Exclusivity concerns must be merger-specific
In two separate merger decisions, issued by the Competition Tribunal (Tribunal) days apart, the Tribunal deviated from the Competition Commission's (Commission) recommendations that the transactions concerned be conditionally approved. In both cases, the Commission had recommended that the mergers in question be approved subject to the removal of exclusivity provisions in contracts. Instead, the Tribunal unconditionally approved both transactions.

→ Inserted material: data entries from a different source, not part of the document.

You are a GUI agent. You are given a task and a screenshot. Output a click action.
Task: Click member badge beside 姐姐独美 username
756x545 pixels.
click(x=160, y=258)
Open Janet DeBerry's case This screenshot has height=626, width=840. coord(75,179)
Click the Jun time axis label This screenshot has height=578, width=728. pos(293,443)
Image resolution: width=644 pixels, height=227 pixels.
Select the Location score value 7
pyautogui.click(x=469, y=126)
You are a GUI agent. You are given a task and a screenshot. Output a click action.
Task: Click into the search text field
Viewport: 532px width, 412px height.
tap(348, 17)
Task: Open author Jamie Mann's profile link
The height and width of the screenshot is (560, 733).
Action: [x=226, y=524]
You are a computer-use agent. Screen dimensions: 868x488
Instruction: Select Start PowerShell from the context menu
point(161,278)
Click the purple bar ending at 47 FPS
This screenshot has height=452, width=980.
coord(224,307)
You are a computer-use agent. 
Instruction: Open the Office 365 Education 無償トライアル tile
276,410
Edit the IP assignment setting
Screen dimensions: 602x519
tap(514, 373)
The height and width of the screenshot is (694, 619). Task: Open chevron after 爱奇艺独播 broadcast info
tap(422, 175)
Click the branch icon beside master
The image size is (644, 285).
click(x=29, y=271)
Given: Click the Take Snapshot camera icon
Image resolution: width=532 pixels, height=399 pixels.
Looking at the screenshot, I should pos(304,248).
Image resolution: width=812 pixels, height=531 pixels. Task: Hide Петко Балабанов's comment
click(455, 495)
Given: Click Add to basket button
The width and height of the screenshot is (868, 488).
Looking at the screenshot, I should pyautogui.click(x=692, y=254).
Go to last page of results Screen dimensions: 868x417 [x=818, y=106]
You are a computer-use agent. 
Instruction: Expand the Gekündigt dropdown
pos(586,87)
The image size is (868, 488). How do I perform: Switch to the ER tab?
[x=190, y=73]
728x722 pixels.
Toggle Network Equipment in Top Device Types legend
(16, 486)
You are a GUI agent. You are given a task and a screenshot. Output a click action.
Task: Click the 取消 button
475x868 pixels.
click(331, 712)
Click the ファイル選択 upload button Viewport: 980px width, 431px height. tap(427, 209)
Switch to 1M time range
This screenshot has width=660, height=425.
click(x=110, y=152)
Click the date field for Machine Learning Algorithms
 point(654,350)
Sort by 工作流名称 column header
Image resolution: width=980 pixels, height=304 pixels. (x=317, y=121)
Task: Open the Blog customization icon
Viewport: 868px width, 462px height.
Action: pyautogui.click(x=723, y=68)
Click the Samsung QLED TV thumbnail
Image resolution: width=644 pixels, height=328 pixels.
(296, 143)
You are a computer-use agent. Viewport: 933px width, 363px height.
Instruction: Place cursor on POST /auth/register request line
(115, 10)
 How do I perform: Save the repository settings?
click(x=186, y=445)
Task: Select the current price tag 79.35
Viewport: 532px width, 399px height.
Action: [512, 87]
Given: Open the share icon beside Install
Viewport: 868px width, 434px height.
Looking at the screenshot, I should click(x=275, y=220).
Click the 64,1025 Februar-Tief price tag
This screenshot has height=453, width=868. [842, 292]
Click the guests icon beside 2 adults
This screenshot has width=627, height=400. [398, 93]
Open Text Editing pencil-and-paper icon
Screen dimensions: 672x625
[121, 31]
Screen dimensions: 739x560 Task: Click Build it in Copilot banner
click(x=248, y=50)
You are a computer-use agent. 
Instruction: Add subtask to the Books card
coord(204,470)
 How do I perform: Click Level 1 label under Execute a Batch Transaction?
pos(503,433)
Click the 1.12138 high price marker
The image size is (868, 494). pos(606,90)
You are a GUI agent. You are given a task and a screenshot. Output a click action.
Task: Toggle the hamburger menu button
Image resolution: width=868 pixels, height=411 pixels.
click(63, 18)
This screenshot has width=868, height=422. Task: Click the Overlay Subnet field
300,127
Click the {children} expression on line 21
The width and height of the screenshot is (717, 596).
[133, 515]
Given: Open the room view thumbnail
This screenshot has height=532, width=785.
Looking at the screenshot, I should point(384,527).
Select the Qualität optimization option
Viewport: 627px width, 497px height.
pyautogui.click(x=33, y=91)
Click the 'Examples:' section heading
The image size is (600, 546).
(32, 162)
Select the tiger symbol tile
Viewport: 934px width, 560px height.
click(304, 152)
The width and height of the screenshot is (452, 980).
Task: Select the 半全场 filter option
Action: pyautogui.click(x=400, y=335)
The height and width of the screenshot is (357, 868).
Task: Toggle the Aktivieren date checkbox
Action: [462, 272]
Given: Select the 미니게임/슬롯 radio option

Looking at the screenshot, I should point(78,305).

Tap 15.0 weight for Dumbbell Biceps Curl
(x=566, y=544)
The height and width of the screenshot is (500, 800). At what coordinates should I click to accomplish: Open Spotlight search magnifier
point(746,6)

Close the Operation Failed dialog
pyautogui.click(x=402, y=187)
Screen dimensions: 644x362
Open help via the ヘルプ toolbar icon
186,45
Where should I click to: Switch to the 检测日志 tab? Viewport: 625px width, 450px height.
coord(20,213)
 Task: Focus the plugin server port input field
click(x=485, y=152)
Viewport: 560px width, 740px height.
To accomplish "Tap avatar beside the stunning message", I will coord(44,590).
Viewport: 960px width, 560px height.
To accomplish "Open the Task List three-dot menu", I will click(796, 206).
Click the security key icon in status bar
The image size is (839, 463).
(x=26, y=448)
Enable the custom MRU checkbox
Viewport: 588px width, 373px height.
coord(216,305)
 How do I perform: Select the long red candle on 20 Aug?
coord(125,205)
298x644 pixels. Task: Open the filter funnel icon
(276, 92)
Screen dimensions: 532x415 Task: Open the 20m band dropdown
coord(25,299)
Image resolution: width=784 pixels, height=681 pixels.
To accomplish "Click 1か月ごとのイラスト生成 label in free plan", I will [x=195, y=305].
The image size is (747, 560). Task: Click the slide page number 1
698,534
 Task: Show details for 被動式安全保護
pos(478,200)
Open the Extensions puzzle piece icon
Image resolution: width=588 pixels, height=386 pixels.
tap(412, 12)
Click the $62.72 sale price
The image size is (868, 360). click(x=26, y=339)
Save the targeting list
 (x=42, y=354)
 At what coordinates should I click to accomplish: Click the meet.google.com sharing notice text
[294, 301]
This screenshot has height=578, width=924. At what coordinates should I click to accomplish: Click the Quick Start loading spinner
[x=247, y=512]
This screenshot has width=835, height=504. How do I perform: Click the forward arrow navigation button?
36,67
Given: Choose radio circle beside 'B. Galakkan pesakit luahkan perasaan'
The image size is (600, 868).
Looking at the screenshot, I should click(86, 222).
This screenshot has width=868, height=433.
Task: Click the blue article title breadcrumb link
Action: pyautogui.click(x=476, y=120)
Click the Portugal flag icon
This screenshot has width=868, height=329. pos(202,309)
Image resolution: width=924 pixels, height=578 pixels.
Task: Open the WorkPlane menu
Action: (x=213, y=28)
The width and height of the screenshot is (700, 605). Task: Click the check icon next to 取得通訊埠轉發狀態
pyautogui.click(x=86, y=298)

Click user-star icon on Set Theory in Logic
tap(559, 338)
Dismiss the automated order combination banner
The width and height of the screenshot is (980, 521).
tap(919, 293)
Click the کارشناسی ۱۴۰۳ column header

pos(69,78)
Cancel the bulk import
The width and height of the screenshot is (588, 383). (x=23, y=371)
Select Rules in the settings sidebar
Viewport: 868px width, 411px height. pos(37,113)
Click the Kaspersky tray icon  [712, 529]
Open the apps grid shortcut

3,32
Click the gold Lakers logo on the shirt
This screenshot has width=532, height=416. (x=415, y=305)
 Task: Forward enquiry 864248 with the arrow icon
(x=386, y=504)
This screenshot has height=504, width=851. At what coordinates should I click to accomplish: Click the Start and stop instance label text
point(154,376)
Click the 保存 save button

In the case of Resilient Properties (Proprietary) Limited/ NAD Property Income Fund (Proprietary) Limited, the Commission's concerns arose from lease exclusivity provisions in favour of anchor tenants in shopping malls. However, these exclusivity provisions were negotiated and in force prior to the negotiation of the transaction. As such, the Tribunal found that the recommended condition regarding removal of these provisions sought to remedy a concern that was not merger-specific. The Tribunal found that "the clauses in the lease exist pre-merger and the implementation of the merger does not alter that situation." As a parting remark, the Tribunal noted that, in seeking to remedy the impact of such clauses on competition, "enforcement through the prohibited practice regime is the more effective tool."
Similarly, in the case of ABSA Bank Limited and Bytes Technology Group South Africa (Proprietary) Limited, the Commission expressed its concerns with exclusivity provisions in the relevant franchise agreements, indicating that such clauses would have a foreclosing effect, thereby resulting in a restriction of competition. The Commission accordingly recommended that the exclusivity provisions in the franchise agreements be removed. The Tribunal disagreed with the proposed condition on the basis that the exclusivity clauses were contained in pre-existing agreements and as such, the concerns raised were not merger specific. The Tribunal further noted that "[i]t is further inappropriate for antitrust issues to be implemented through the back door by means of merger control. Other avenues are available to the Commission to investigate any concerns arising from the exclusivity clauses in question…"
From these decisions, two points are deserving of emphasis. The first is an observation that the Commission appears to be more vociferously interrogating exclusivity provisions in contracts due to their potentially restrictive impact on competition. The second is that such concerns (raised in the merger regulation context) are better suited to being investigated under the prohibited practice sections of the Competition Act, No 89 of 1998 - while they may arise within the context of the consideration of a merger, regard must be had to whether the concerns are merger-specific.